Zur weiteren Versachlichung der Diskussion um die Umweltzone möchte die IHK auf folgende Punkte hinweisen:
Vorgaben der EG-Richtlinie über Luftqualität und saubere Luft für Europa
Die EG-Richtlinie 96/62/EG mitsamt ihrer Tochterrichtlinien bzw. nun die Nachfolge-Richtlinie 2008/50/EG aus dem Jahr 2008 legen fest, welche Grenzwerte für Feinstaub und Stickstoffdioxid gelten. Demnach darf der Jahresmittelwert Feinstaub den Grenzwert von 40 µg/m³ nicht übersteigen. Der Tagesmittelwert von 50 µg/m³ darf zudem nicht mehr als an 35 Tagen überschritten werden.
Bei Stickstoffdioxid besteht ein jährlicher Grenzwert von 40 µg/m³ sowie ein Stundengrenzwert von 200 µg/m³, der nicht mehr als 18-mal im Kalenderjahr überschritten werden darf (1) Die Mitgliedstaaten sind verpflichtet, zur Einhaltung dieser Grenzwerte Luftreinhaltepläne und Aktionspläne aufzustellen.

==================================================

#### [Ziel der Aufgabe]
An wie vielen Tagen darf laut dem Auszug zur Umweltzone der Tagesmittelwert von 50 µg/m³ für Feinstaub höchstens überschritten werden?

(Gesammelte Daten)
==================================================

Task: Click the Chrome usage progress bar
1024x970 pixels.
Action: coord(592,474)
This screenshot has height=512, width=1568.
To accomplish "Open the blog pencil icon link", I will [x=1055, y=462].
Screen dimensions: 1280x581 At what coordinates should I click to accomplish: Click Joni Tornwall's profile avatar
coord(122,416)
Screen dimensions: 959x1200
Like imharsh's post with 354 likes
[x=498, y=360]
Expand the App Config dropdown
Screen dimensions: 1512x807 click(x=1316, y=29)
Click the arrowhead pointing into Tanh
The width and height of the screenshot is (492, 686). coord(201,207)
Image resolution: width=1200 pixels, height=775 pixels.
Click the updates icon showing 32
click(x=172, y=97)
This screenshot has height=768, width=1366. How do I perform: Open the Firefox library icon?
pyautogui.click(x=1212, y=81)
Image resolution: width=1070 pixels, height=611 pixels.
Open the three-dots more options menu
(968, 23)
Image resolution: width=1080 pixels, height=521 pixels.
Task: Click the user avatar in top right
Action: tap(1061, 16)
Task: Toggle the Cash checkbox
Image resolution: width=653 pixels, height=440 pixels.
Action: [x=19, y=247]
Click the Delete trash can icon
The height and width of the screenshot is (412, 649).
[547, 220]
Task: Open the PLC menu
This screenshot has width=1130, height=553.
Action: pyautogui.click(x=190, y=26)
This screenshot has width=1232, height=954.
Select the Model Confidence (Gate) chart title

==================================================

#### [Lösung]
An nicht mehr als 35 Tagen.